Quelques heures de route et nous voici à Tiébélé, non loin de Guelwongo. Nous appelons notre contact dans cette localité pour lui annoncer notre arrivée. Et voici le jeune homme, un étudiant, qui arrive sur une grosse moto. Salutations et notre «guide» essaie en quelques minutes de nous mettre dans le bain. C’est très simple. La crise à Guelwongo n’oppose pas seulement les habitants au maire de la commune. Elle oppose aussi les populations de la zone. Il y a en fait deux camps à Guelwongo: le camp des «rebelles» (partie opposée au maire) et le camp des «Guelwongo- Ziou» (ceux qui disent être pour le respect de la loi et donc qui affirment soutenir le maire). Le jeune homme aura donc pour mission de nous faire entrer à Guelwongo et nous mettre en contact avec chacun des groupes. Nous, à notre tour, devrons tout mettre en œuvre afin qu’aucun d’eux ne sache qu’on a rencontré l’autre. Après ces petites mises au point, nous sommes en route. Près d’une heure de trajet, et voici Guelwongo qui se dresse devant nous.
13h45 mn. Nous sommes devant la porte de Tanga Jérémie Sia. Notre hôte fait partie du groupe des «rebelles». L’homme nous accueille à bras ouverts. Nous lui donnons l’objet de notre visite. Sa première phrase est la suivante: «En tout cas, vous ne nous ferez pas plus de mal que le maire. J’espère seulement que vous nous aiderez à résoudre ce problème».

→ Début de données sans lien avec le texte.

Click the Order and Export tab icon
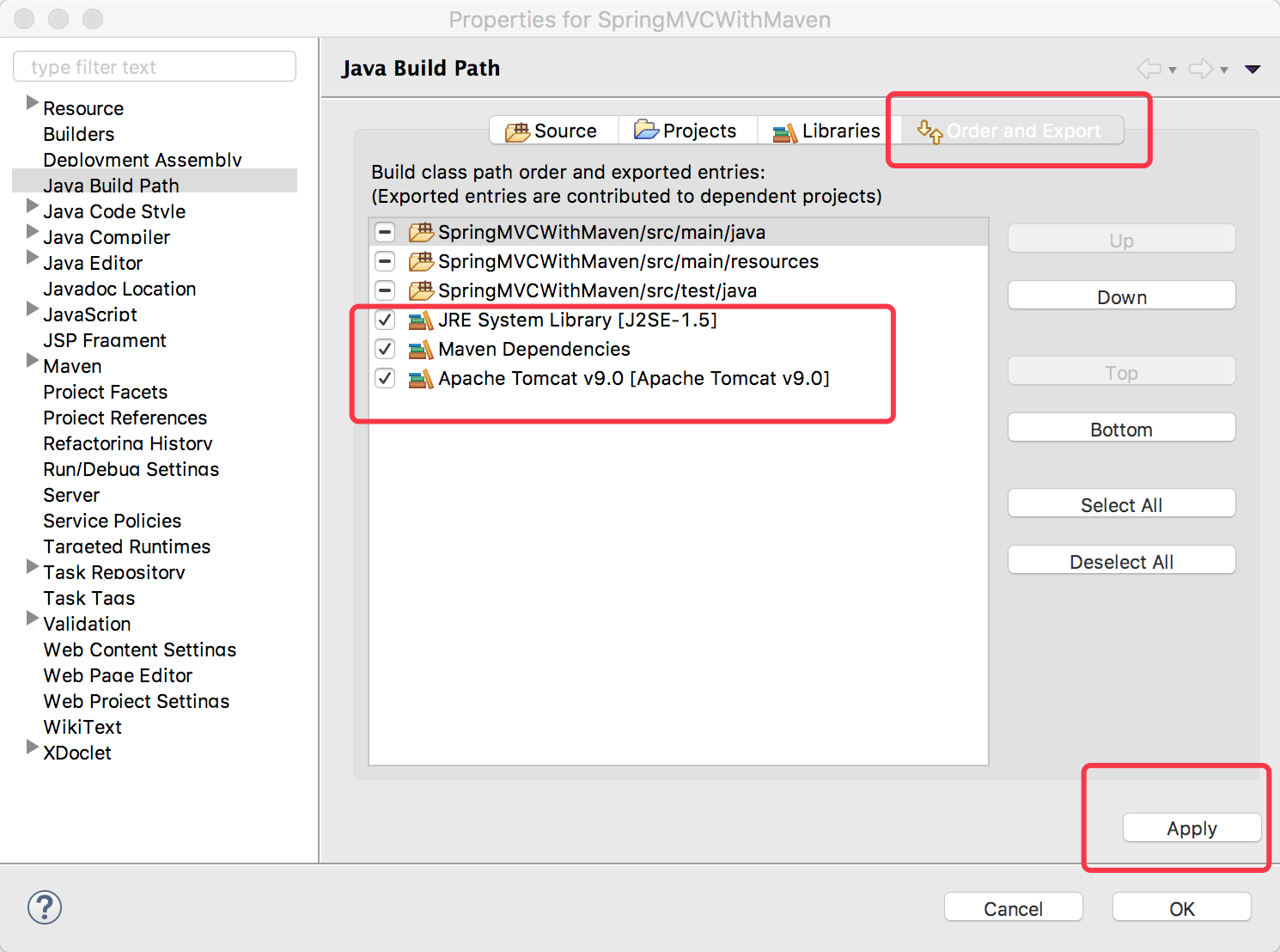The height and width of the screenshot is (952, 1280). [x=931, y=131]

Quid de la crise à Guelwongo?
Tout commence en janvier 2007. Des agents du Fonds de l’eau et de l’équipement rural (FEER) en visite à Guelwongo annoncent aux populations que leur commune bénéficiera de 15 forages. Le problème d’eau y est crucial. En mai 2007, le maire, Cyrille Talata Karfo, réunit ses conseillers lors d’une réunion. Abordant la question des forages, il leur annonce que la commune bénéficie de 10 forages. Indignation de nombre de conseillers qui ne comprennent pas pourquoi il est prévu si peu de forages. Plus tard, les populations informées s’organisent et commencent des démarches pour se faire restituer leurs forages. Quelques mois plus tard, le maire finit par lâcher prise et leur rend les cinq forages qui manquaient. Ensuite, déclenche une autre crise: des centaines de cultivateurs de Guelwongo sont chassés de leurs champs à Ziou. Selon les habitants de Guelwongo, c’est un coup monté par le maire Talata Karfo pour se venger des populations après l’échec dans le détournement des forages. D’autres crises non moins graves suivront.

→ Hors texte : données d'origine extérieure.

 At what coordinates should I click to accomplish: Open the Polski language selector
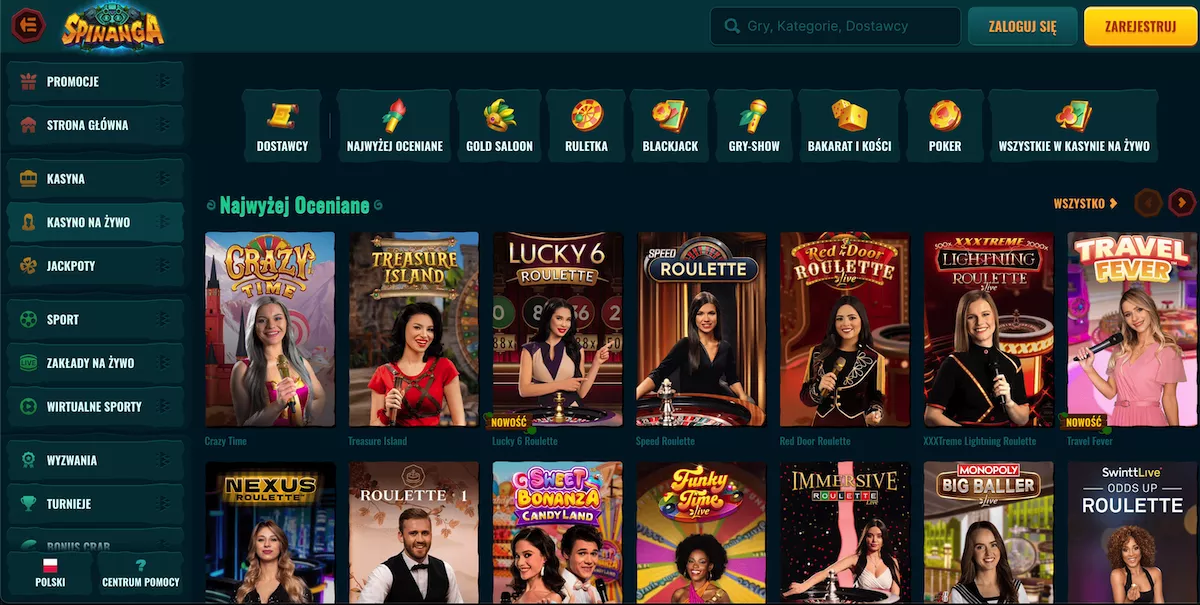coord(50,574)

28 juin 2008. L’arrivée du maire dans le village de Toungou est annoncée. Les populations de Guelwongo et Toungou sortent pour manifester leur opposition à cette visite du premier responsable de la commune dans leur zone. Quelques jours plus tard, une trentaine de manifestants issus de Guelwongo et Toungou sont interpellés. L’audience est programmée pour le 25 février 2009. Le Tribunal de Grande Instance (TGI) de Manga condamne sept habitants de Guelwongo (sur la trentaine interpellée) à six mois d'emprisonnement ferme pour destruction de biens publics. Cette décision occasionne sur-le-champ une vive protestation des populations venues de Guelwongo et oblige le président du tribunal à suspendre l'audience. Le lendemain 26 février 2009, les vieux de Guelwongo forment une délégation de cinq personnes pour aller présenter leurs excuses «au nom du village», au procureur, pour grabuge suite au verdict. Mais le procureur étant absent. Les excuses sont alors présentées au substitut qui leur promet d’en informer le procureur. La suite ? Procédure d’appel, constitution d’avocat… Le 11 mars 2009, trois des 5 personnes (Gourgué Sia, Tanga Sia et Yagobouno Sia) qui avaient formé la délégation pour aller présenter les excuses de la population de Guelwongo au procureur sont condamnées à six mois d'emprisonnement ferme et à une amende de 500 mille francs par le TGI de Manga, pour avoir protesté contre une décision rendue par la justice. Tous les trois comparaissaient pour «outrage contre les dépositaires de l'autorité publique». Les trois condamnés de ce mercredi sont, selon le procureur Ahmidou Banhoro, ceux qui se sont fait le plus remarquer par leurs actes, gestes et «propos de nature à jeter un discrédit sur une décision de justice». Maître Marcellin Somé, l’avocat des trois prévenus, n’influera pas sur le verdict. La salle était quasiment vide, car l'accès n'était autorisé que sur présentation d'une convocation signée par le procureur.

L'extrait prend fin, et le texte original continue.